La déclaration franco-allemande publiée à la suite du Sommet du 22 janvier dessine une coopération renforcée sur l’hydrogène, devant notamment permettre de finaliser le cadre réglementaire européen.

Cette déclaration conjointe prévoit notamment l’élaboration d’une feuille de route commune sur l’hydrogène afin de « bâtir un marché européen de l’hydrogène résilient reposant sur la solidité de la production locale et la durabilité des importations nécessaires », soit une approche équilibrée entre les stratégies française et allemande.

Cet équilibre devrait notamment se traduire par un travail pour que l’hydrogène bas-carbone « puisse être pris en compte dans les objectifs de décarbonation fixés sur le plan européen tout en restant conscients des différences existantes et en préservant le niveau d’ambition global des objectifs en matière d’énergies renouvelables ». Cette reconnaissance du rôle de l’hydrogène bas-carbone, notamment produit à partir d’électricité nucléaire et/ou du réseau électrique décarboné, est une demande structurante pour le Gouvernement français et la réalisation de la stratégie hydrogène nationale.
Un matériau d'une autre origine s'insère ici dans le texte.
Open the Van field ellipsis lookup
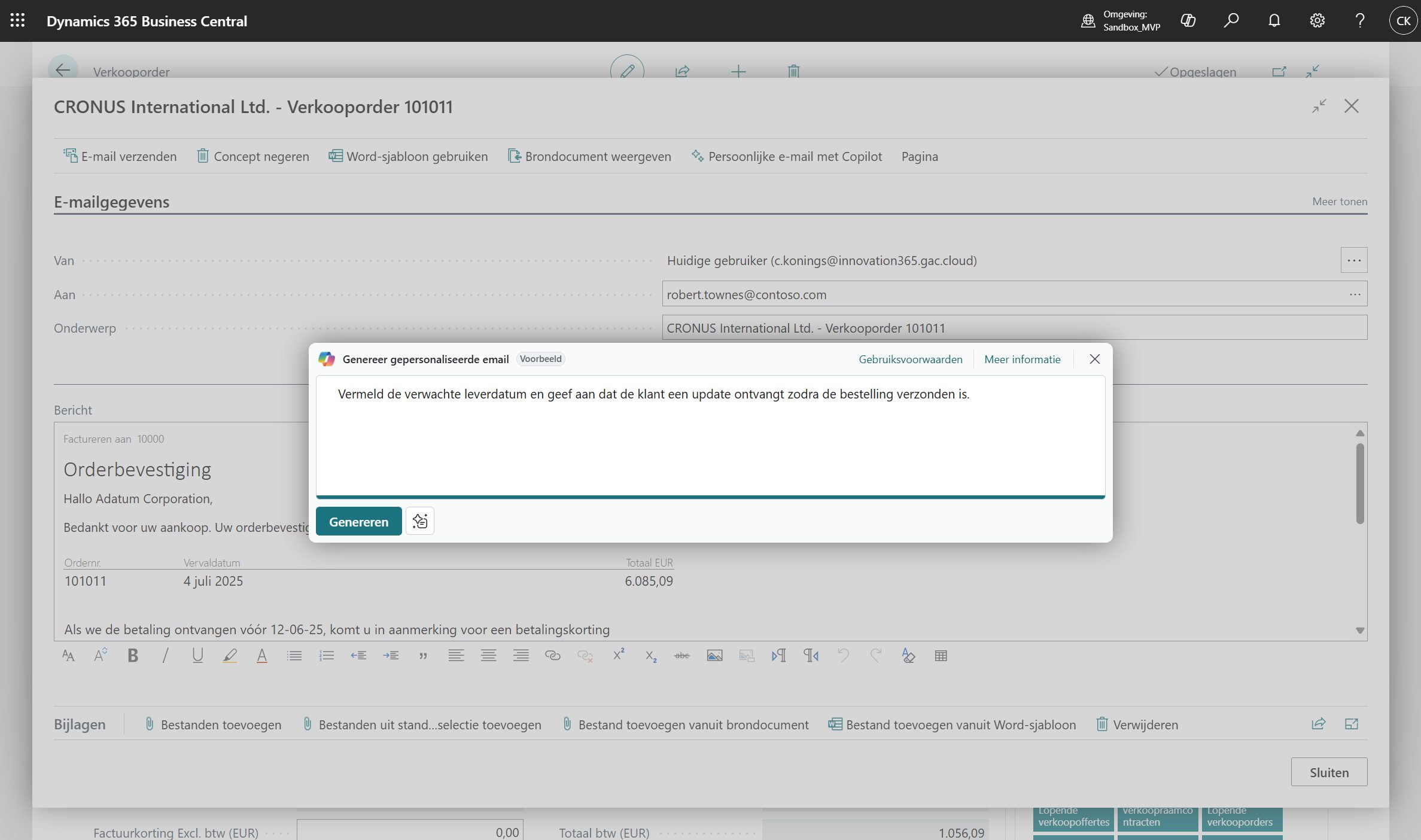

En parallèle, la France s’engage à déployer les mesures nécessaires pour que les hydrogénoducs passant sur son territoire soient étendus et connectés à l’Allemagne.

Pour faire aboutir l’ensemble de ces sujets, la mise en place d’un groupe de travail « de haut niveau » sur l’hydrogène est prévue, entre le ministère français de la Transition écologique et de la Cohésion des territoires et le ministère allemand fédéral de l’Économie et de la Protection du climat. Ce groupe de travail conjoint devra remettre ses « conclusions et recommandations relatives aux choix stratégiques en matière de développement de l’hydrogène », d’ici fin avril 2023.

Une collaboration industrielle « au sein de la coopération énergétique en mer du Nord pour que le potentiel éolien marin en mer du Nord puisse devenir un pilier pour des prix de l’électricité compétitifs et pour la production d’hydrogène », est également prévue.

Par ailleurs, sur la mobilité, les deux Etats s’engagent à créer une « plateforme de dialogue franco-allemande portant sur les infrastructures en matière de recharge des batteries et de ravitaillement en hydrogène ».

Enfin, la France et l’Allemagne réaffirment leur volonté commune d’avancer sur la réforme du marché de l’électricité, et la simplification de l’encadrement des aides d’Etat, ainsi que leur intérêt pour la proposition attendue de la Commission européenne de « stratégie européenne pour dynamiser la compétitivité et la productivité ». Cette stratégie comprendrait notamment un acte législatif sur le développement de l’industrie nécessaire à l’atteinte de la neutralité carbone, embarquant la chaîne de valeur hydrogène, et peut-être la création d’un Fonds de souveraineté européen.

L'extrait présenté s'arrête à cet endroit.